(Beginning of PAGE TEXT)

Carl Sauer on Culture and Landscape

Carl Sauer on Culture and Landscape - Cover

Readings and Commentaries

edited by William M. Denevan

480 pages / 6.12 x 9.25 inches / 1 halftone, 2 line drawings, 3 charts

ebook available

Science / Geography

Paperback / 9780807133941 / May 2009

Perhaps one of the most distinctive and studied geographers of the twentieth century, Carl O. Sauer (1889-1975) had influence that extends well beyond the confines of any one discipline. With a focus on historical and cultural geography, Sauer's essays have garnered praise from poets, natural historians, and social scientists alike who continue to explore Sauer's work. In Carl Sauer on Culture and Landscape, editors William M. Denevan and Kent Mathewson have compiled thirty-seven of Sauer's original works, including rare early writings, articles in now largely inaccessible publications, and transcriptions of key oral presentations that remain little known.

A student of the relationships between land and life, people and places, Sauer helped establish landscape studies in cultural geography and paved the way for paradigmatic shifts in the scholarly assessment of Native American history. By strongly advocating a land ethic, "a responsible stewardship of the sustaining earth," for his own and for future generations, Carl Sauer supplied an esthetic rationale and a historical perspective to the environmental movement.

(End of PAGE TEXT)

— EXERCISES TO COMPLETE —
[1] Answer these from the Carl Sauer book page:
(a) How many of Sauer's original works did the editors compile?
(b) How many pages does the book have?
(c) In what years was Carl O. Sauer born and did he die?
[2] Copy from the Carl Sauer book page the part that opens with the words containing "Paperback / 9780807133941" and closes with "remain little known.".
[3] Write what would come next on the Carl Sauer book page, after its last sentence.
The listing after this page isn't needed for any of this.

(Beginning of GIVEN INFORMATION)

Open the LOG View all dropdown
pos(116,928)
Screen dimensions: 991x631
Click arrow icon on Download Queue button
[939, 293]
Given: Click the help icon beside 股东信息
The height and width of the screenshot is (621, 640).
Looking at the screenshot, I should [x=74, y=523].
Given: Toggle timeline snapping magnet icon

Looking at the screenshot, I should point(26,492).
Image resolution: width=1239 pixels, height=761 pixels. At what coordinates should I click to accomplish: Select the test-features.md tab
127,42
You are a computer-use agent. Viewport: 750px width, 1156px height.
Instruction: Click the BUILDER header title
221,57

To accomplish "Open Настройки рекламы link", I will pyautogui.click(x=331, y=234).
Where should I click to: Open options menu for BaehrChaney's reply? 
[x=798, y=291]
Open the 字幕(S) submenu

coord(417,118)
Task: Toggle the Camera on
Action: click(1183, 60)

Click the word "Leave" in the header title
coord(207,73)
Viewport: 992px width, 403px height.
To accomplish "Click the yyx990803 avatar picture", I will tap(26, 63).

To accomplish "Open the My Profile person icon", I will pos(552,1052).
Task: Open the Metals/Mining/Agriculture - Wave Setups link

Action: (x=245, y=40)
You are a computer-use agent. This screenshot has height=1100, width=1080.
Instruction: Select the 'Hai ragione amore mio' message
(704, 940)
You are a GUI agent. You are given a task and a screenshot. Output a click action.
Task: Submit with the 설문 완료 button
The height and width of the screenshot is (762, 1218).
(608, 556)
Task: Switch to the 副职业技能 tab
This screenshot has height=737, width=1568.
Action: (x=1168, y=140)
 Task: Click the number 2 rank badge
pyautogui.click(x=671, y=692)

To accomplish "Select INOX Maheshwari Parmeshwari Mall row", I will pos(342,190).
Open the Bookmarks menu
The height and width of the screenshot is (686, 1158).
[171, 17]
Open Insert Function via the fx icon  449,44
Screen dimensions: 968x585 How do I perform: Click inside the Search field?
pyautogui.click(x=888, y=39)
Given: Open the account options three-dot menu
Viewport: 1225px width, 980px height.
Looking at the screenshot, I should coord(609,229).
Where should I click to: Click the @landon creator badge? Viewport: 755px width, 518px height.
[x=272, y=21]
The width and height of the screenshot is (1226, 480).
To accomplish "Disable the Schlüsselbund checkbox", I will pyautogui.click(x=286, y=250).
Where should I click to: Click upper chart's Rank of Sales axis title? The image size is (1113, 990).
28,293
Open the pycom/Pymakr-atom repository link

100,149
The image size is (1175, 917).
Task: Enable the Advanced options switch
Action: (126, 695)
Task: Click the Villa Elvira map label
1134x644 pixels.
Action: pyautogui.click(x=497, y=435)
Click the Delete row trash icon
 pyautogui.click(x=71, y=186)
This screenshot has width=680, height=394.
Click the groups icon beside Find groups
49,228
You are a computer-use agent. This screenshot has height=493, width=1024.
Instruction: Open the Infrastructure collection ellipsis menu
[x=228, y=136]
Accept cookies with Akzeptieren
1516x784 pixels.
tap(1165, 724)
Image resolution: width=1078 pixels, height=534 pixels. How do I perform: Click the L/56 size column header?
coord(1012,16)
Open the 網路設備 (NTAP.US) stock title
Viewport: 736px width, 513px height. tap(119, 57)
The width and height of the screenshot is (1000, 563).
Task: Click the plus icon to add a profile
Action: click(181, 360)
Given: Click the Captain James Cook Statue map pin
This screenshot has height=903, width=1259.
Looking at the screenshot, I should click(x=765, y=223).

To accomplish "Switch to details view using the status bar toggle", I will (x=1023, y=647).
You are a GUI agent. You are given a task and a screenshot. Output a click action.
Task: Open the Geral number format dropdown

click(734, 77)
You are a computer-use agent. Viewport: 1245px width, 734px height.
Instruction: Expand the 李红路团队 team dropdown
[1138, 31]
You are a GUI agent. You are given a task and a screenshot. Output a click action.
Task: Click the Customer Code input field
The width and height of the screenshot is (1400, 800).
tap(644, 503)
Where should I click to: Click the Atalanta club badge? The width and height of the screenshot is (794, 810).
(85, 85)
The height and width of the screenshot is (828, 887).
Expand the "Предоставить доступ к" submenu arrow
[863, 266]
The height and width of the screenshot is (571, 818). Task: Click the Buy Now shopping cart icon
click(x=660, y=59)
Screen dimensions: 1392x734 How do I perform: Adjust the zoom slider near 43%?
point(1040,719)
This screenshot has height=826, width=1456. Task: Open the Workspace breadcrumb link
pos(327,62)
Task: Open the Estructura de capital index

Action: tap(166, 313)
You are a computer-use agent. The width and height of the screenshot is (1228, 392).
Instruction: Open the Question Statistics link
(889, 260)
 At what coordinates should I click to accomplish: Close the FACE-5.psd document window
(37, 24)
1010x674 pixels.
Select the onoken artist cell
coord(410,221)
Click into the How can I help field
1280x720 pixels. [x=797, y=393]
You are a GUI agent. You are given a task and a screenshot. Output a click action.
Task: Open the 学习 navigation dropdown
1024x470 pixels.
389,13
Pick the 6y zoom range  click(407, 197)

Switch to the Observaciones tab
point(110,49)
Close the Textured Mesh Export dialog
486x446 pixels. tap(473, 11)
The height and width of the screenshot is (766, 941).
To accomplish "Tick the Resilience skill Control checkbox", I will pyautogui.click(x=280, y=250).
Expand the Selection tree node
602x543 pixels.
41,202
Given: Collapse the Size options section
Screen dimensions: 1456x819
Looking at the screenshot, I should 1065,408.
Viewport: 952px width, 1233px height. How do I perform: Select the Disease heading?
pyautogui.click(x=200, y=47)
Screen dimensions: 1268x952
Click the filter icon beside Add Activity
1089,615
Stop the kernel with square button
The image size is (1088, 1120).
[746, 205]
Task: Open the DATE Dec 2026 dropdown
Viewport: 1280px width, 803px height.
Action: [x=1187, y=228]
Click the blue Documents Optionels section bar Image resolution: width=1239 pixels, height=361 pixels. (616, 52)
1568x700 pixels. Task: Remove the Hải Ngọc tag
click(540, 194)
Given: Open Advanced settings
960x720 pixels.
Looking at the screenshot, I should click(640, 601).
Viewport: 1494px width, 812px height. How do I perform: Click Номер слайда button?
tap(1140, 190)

(End of GIVEN INFORMATION)

— ANSWERS BY ITEM NUMBER —
[1]
(a) Thirty-seven.
(b) 480 pages.
(c) Born in 1889; died in 1975.

[2]
Paperback / 9780807133941 / May 2009

Perhaps one of the most distinctive and studied geographers of the twentieth century, Carl O. Sauer (1889-1975) had influence that extends well beyond the confines of any one discipline. With a focus on historical and cultural geography, Sauer's essays have garnered praise from poets, natural historians, and social scientists alike who continue to explore Sauer's work. In Carl Sauer on Culture and Landscape, editors William M. Denevan and Kent Mathewson have compiled thirty-seven of Sauer's original works, including rare early writings, articles in now largely inaccessible publications, and transcriptions of key oral presentations that remain little known.

[3]
The volume opens with two extended essays on Sauer's critics and his works. Essays by prominent geographers and other authorities on Sauer introduce each section of the book, adding a contemporary element to the presentation and interpretation of Sauer's life and scholarship in areas such as soil conservation, man in nature, and cultivated plants. A complete bibliography of his publications and an extensive compilation of commentaries on his life and work make this an indispensable reference.

Carl Sauer on Culture and Landscape sheds new light on Sauer's contributions to the history of geographic thought, sustainable land use, and the importance of biological and cultural diversity--all of which remain key issues today.

William M. Denevan is a professor emeritus in the Department of Geography at the University of Wisconsin, Madison. He is the author of Cultivated Landscapes of Native Amazonia and the Andes and editor of The Native Population of the Americas in 1492. Kent Mathewson is an associate professor in the Department of Geography and Anthropology at Louisiana State University. He is the author or coeditor of several books, including Culture, Land, and Legacy: Perspectives on Carl O. Sauer and Berkeley School Geography.